Cliff's shorts 'zip' right along

A MAN MELTING
Craig Cliff
Vintage, $29.99, pbk

Craig Cliff's "Manawatu" was one of my favourite stories in Sport 36, so I was delighted to open his first collection.

He's good at snappy openings and the 18 stories zip along, so I'm sure this young Wellington civil servant won't mind me saying it livened up quite a few bus journeys.

Although boyhood exposure to horror/sci-fi led me to expect more from the name story of the collection, A Man Melting otherwise lived up to Owen Marshall's puff piece on the cover.

Some of them have been published but there are also some brand-new works.

Like most New Zealand writers these days, Cliff is happy to range far beyond New Zealand's boundaries for his settings and characters.

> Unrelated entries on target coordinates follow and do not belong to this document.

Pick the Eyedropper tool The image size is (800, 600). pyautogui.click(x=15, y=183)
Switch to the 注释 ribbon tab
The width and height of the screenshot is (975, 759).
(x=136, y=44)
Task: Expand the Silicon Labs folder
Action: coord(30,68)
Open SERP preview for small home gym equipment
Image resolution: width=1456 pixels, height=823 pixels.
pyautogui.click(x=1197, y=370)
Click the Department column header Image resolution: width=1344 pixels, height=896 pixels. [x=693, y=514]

Among other places, the book takes you to Africa and to Asia.

It even follows the trip-from-hell to the Galapagos Islands endured by a tourist enticed to visit after receiving some emails from Charles Darwin, the one who invented evolution.

After reading his experiences, you wonder why the guy didn't send it to the junk folder.

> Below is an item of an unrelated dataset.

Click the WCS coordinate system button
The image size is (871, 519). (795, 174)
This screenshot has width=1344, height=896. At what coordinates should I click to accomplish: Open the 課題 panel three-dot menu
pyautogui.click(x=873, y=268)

A Man Melting also covers the full range of the life cycle: birth, adolescence, parenthood and death.

How many of us won't connect with the character who suddenly finds himself becoming uncomfortably like his father? Like that reference to email or to Wikipedia, many of these stories draw from our modern environment, whether technological or cultural.

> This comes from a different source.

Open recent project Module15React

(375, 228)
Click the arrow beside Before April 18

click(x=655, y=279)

In "Unnatural Selection", one of his travelling Kiwis says that "it seemed kind of magic to live in a world without Paul Holmes ... I could pretend Jason Gunn and Fat Freddy's Drop and Nick Harrison didn't exist."

And, as the title "Unnatural Selection" suggests, there are subtle cross-references between many of the stories, offering a sense of cohesion despite the vastly differing topics he covers.

- Dr McLean is a Wellington historian and reviewer.